• **Document segment**
--- BEGIN ---

Photo courtesy of Shell.

Shell has reaffirmed its commitment to the shale business and views it as a growth opportunity moving into the 2020s, Executive Vice President for Unconventionals Greg Guidry told members of the media in a presentation on 20 June in Houston.

Following its recent acquisition of BG Group, Shell has set the strategic priorities for its portfolio in a framework of three time horizons: cash engines of today, growth priorities (2016 and beyond), and future opportunities (2020 and beyond). Guidry noted that shale is in the last group.

While some other portfolio choices offer better prospects in the current price environment, shale has “material value upside,” Guidry said. “We have a path to profitability, and we are managing exposure. …. We have the choice to activate shale with the right pricing.” Shell’s current shale production is just less than 300,000 BOE/D.

Shell’s heaviest involvement in unconventional resources is in North America, with assets representing about USD 17 billion of capital employed, Guidry said. Shale activities are concentrated in the Permian Delaware Basin, Appalachian Utica, and Haynesville plays in the United States, with the Haynesville acreage coming from BG, and the Duvernay and Montney plays in western Canada.

However, shales are “a global theme” for Shell, Guidry said. Outside of North America, the company’s primary shale holdings are in the Vaca Muerta formation of Argentina.

A Restructured Position

Shell has restructured its unconventionals position over the past several years to greatly improve capital efficiency, cutting acreage, the number of plays, and producing assets. “We have half the footprint that we had in 2013, but we actually have a larger resource volume,” Guidry said.

The company has enhanced its competitiveness in North America through several measures over the last 3 years, including increasing the number of big wells in its drilling portfolio—those with more than 1,000 BOE/D of potential—by 400%, cutting drill-and-complete costs in liquid-rich shale by 50%, and cutting direct overhead cost by 76%. Shell has eliminated 2,000 positions in its unconventionals group since 2013, a 50% reduction.

With an estimated 2016 capital investment that is 58% lower than 3 years ago, Shell achieved a 39% increase in combined daily liquids and gas production in the first quarter, compared with the 2013 level. The company’s resource base in equivalent bbl was 7% higher at the end of last year than in 2013.

--- END ---

• **Data excerpt**

--- BEGIN ---

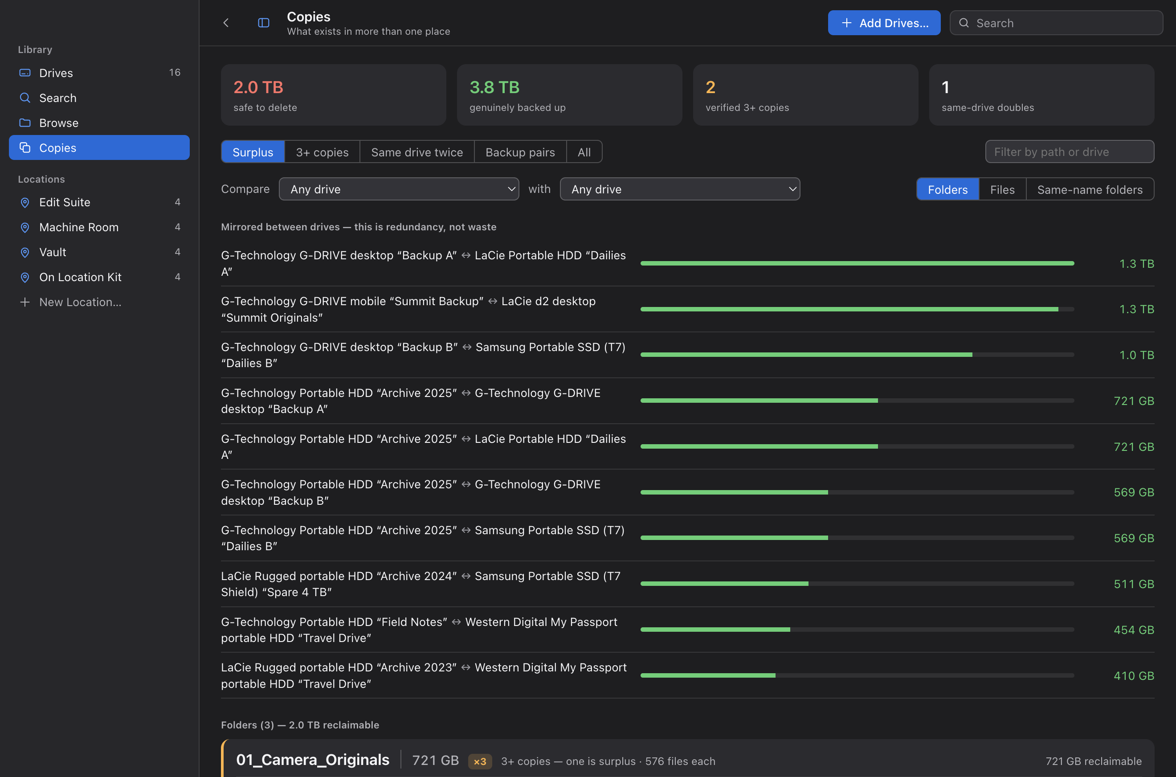Click the back chevron icon
Viewport: 1176px width, 777px height.
coord(226,23)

--- END ---

List every shale play or formation that the article on Shell's shale business names as a site of Shell's holdings or activity, and give the country the article places each in.

- Permian Delaware Basin: United States
- Appalachian Utica: United States
- Haynesville: United States
- Duvernay: Canada
- Montney: Canada
- Vaca Muerta: Argentina